OBJECTIVE. Revise the stretch from the line containing "Given: Open Settings home via the house icon" through the end of the records so that "highlighted" becomes "selected", with everything else left unchanged. Leave the pictures out of your answer.

[Entries for locating text and elements]
.....

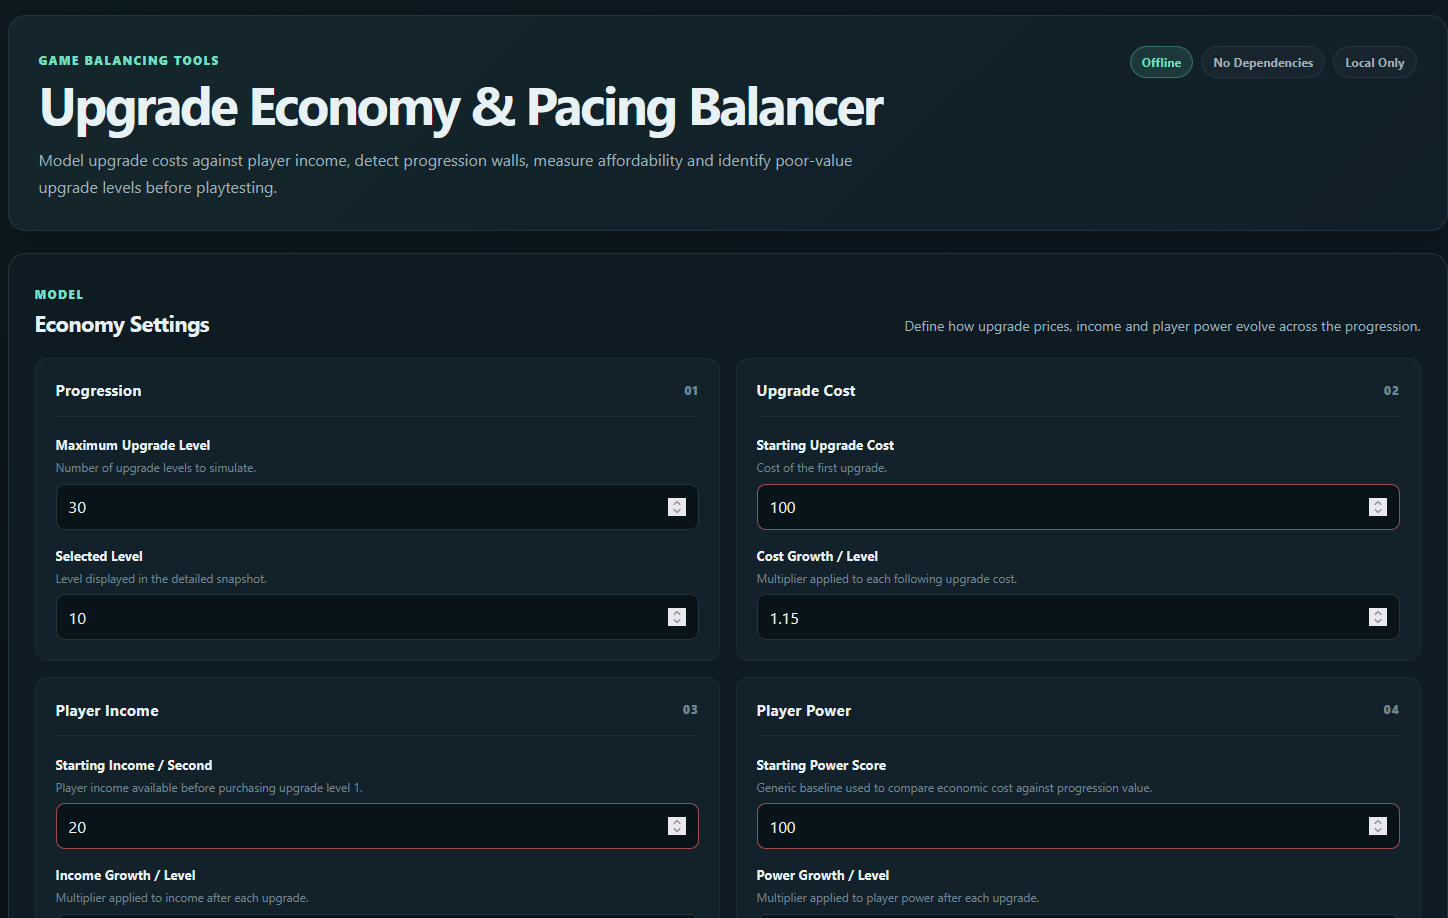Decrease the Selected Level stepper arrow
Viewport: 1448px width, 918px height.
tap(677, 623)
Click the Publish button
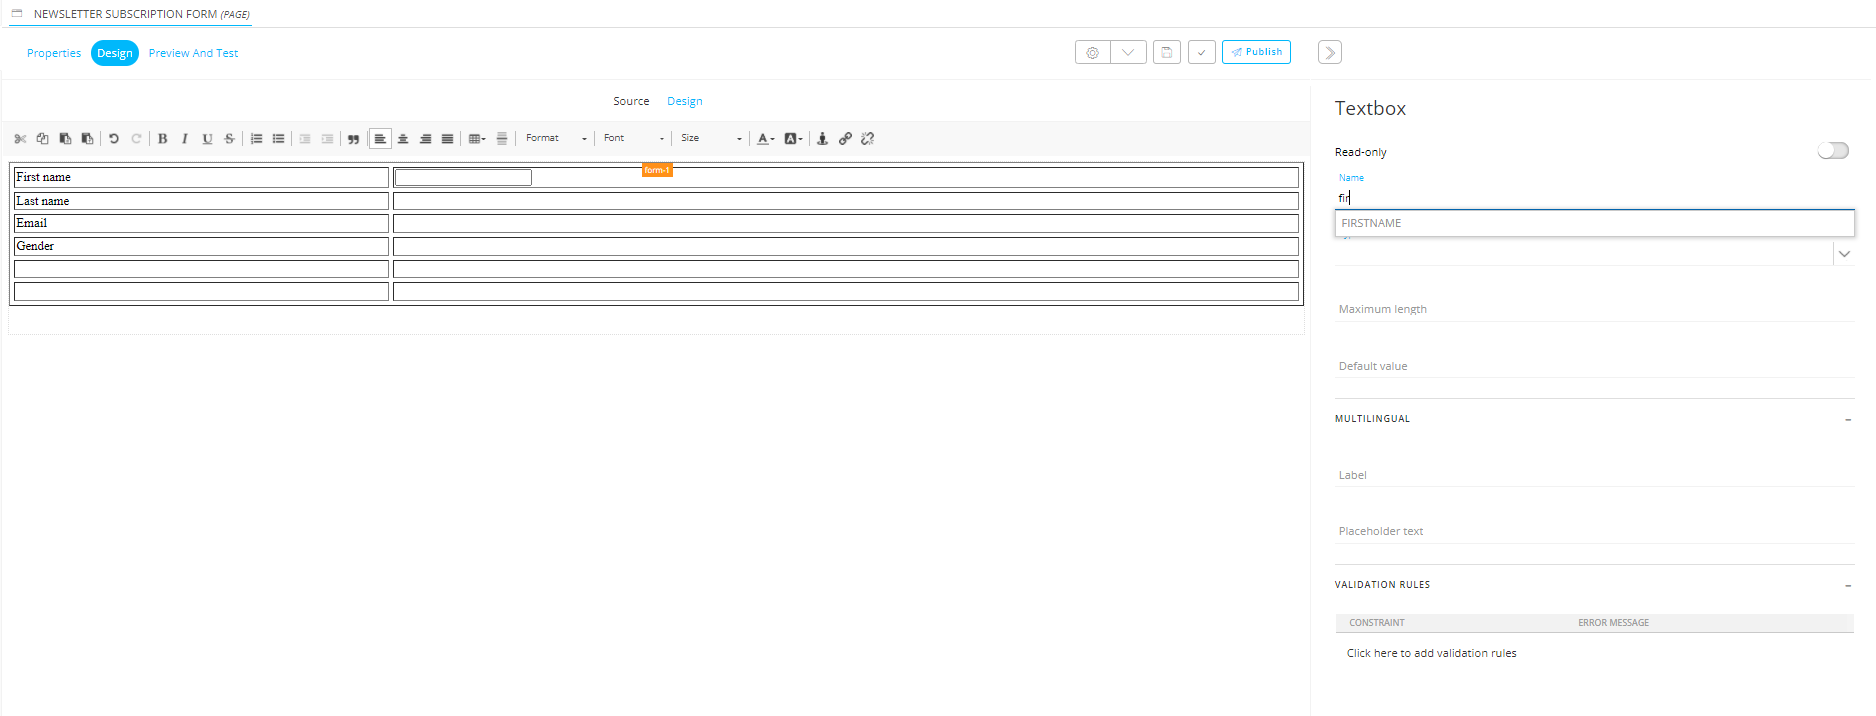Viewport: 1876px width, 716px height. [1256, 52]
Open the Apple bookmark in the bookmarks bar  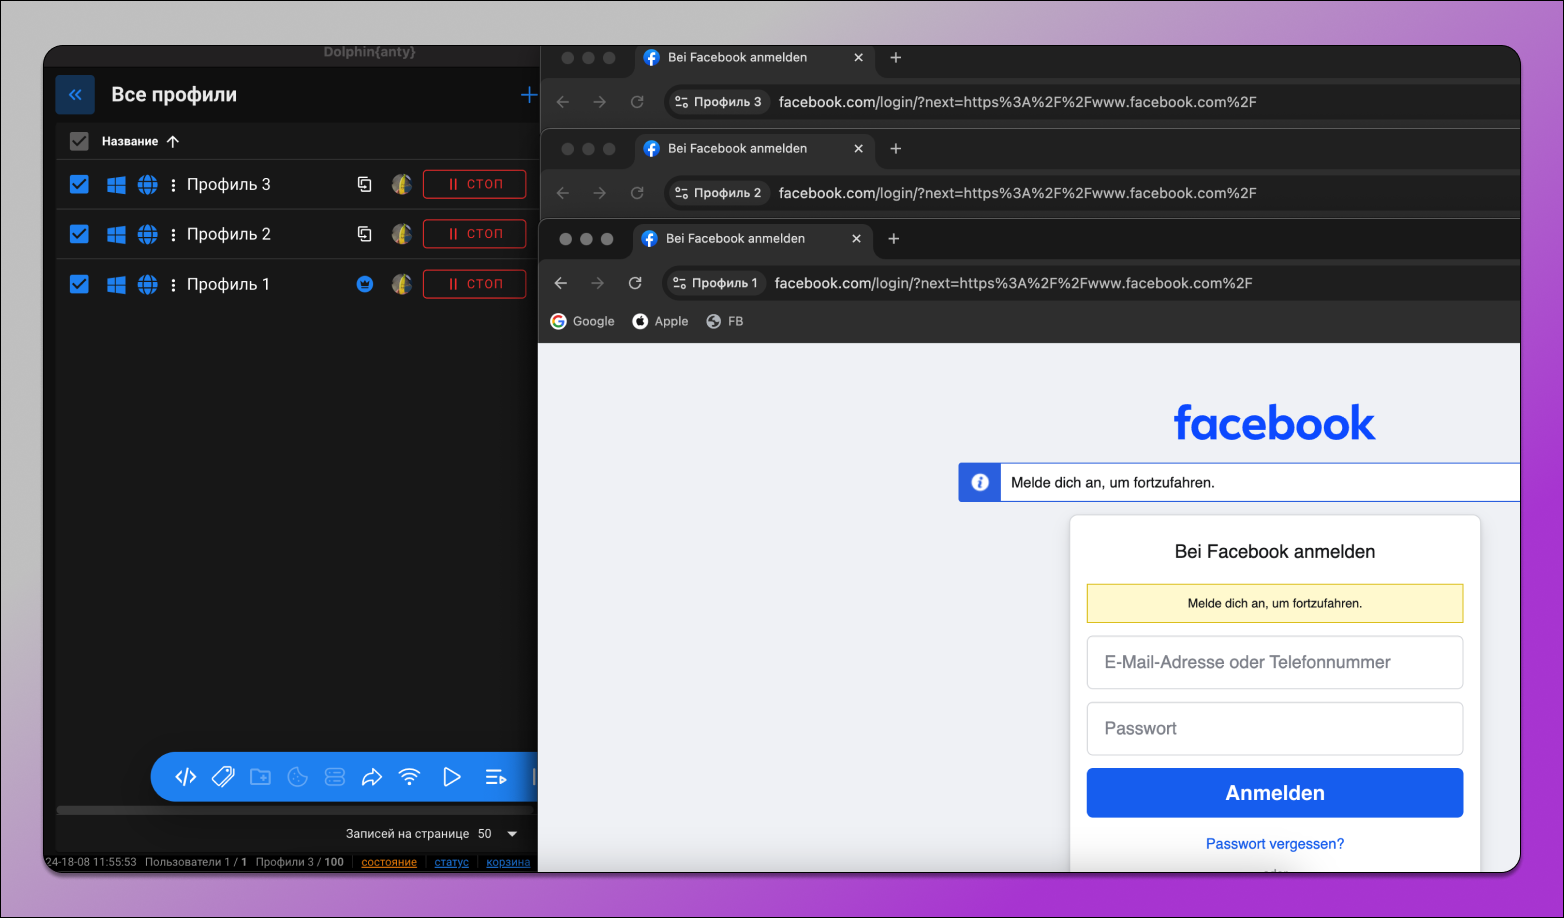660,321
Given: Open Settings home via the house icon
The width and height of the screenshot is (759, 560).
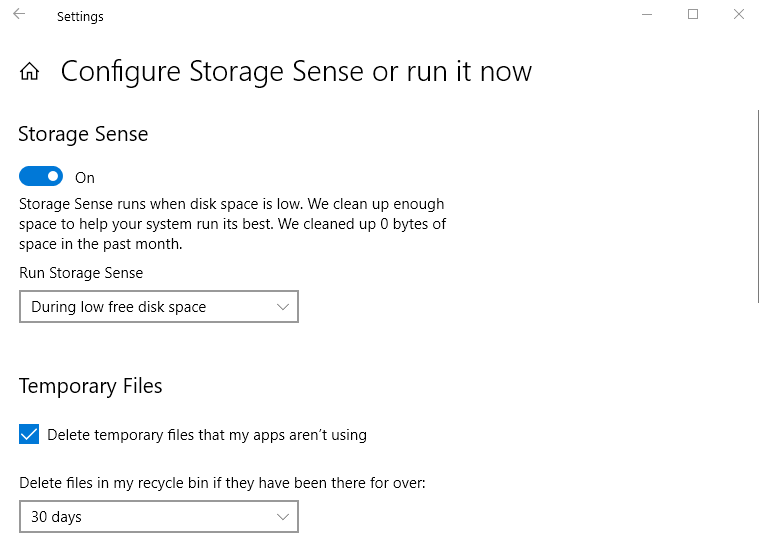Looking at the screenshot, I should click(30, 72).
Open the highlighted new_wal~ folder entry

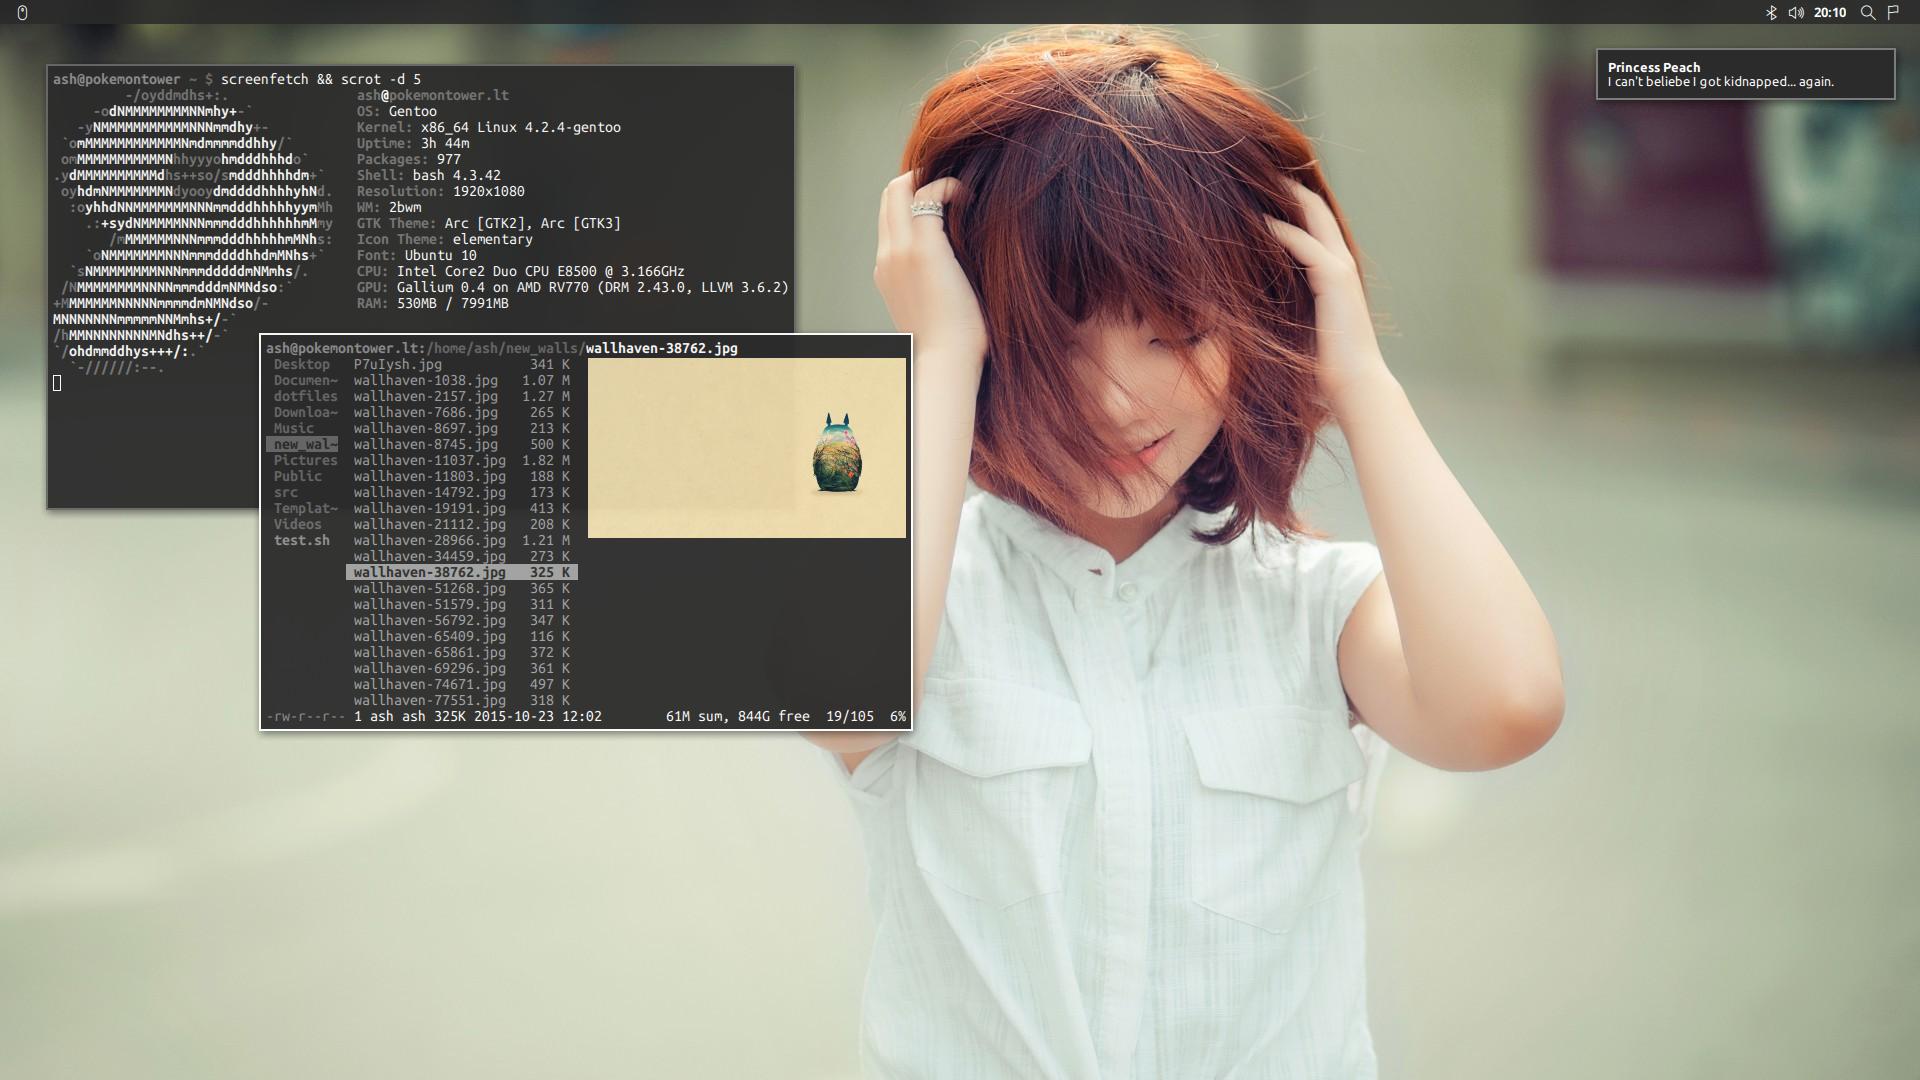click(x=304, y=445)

.....

TASK OUTPUT.
Given: Open Settings home via the house icon
The width and height of the screenshot is (759, 560).
Looking at the screenshot, I should click(30, 72).
Open the selected new_wal~ folder entry

click(x=304, y=445)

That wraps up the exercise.